Verfolgen Sie den Verlauf der Tour de France? Interessieren Sie sich persönlich für Radsport?

Früher einmal. Aber seit einigen Jahren ist für mich die Tour de France arg zur Doping-Tour geworden, und deshalb verfolge ich das heute eher aus professionellen Gründen. Inzwischen höre ich jeden Abend die Nachrichten über die neuesten Dopingfälle, ich gucke aber nicht die Tour.

Sie sind ein leidenschaftlicher Kämpfer gegen Doping. Das Anti-Doping-Gesetz geht Ihnen nicht weit genug.
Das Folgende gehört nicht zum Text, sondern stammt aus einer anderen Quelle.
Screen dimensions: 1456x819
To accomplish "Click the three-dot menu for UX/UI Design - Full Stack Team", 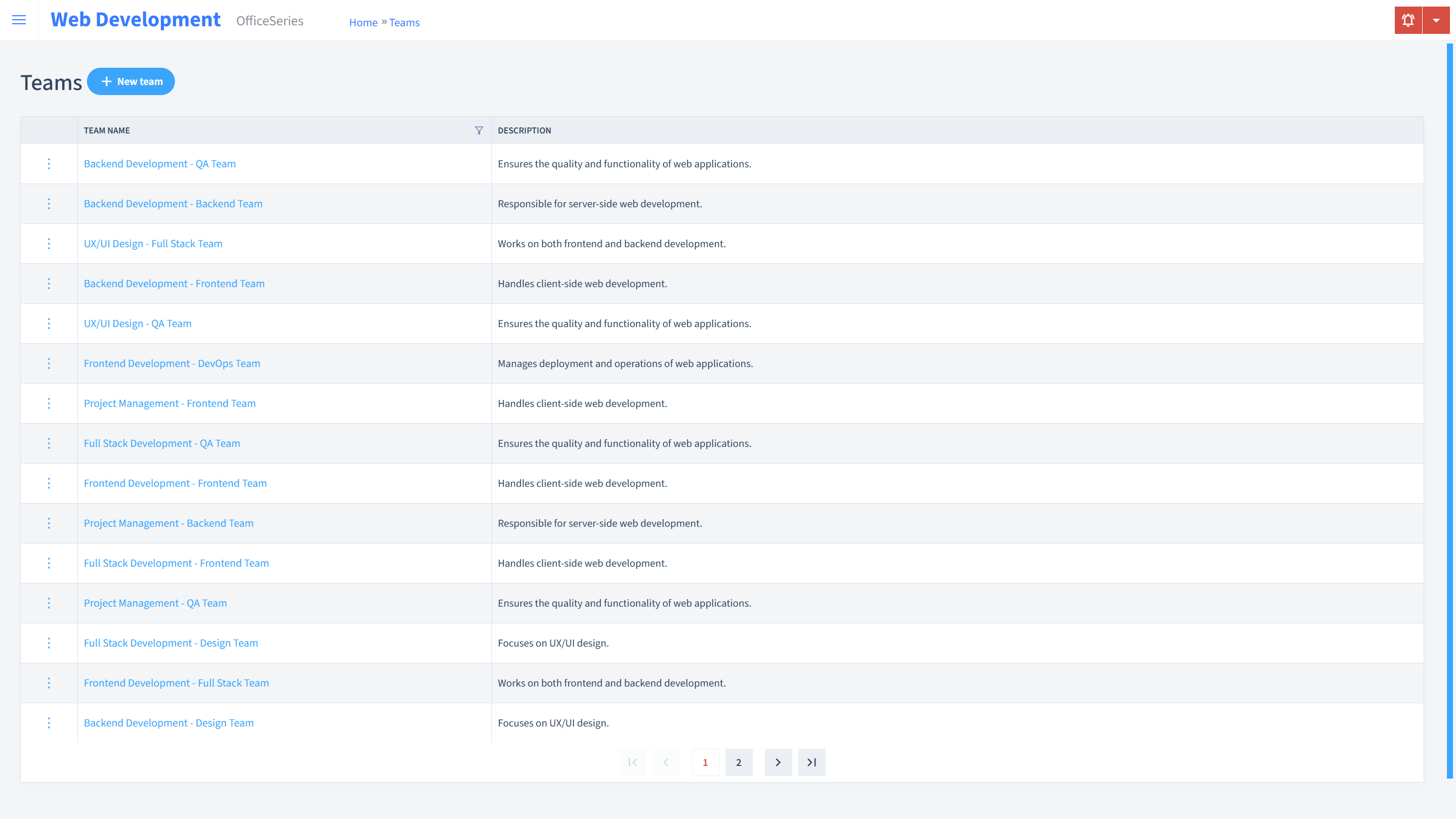I will (x=48, y=243).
Weshalb?

Das deutsche Anti-Doping-Gesetz macht einen großen Bogen um den Sportler selbst, der kann sich demnach nicht strafbar machen. Es ist sozusagen ein Arzneimittelgesetz, das sich vor allem gegen Mediziner, Trainer und Händler richtet. Das ist nicht falsch, aber zu wenig. Der Sportler trägt selbst Verantwortung. Wenn er Dopingmittel nimmt, dann ist er ein Betrüger, der nicht nur das Publikum, sondern auch seine Konkurrenten betrügt. Deshalb haben wir Grünen den Straftatbestand Sportbetrug vorgeschlagen, der ist allerdings von der Großen Koalition abgelehnt worden.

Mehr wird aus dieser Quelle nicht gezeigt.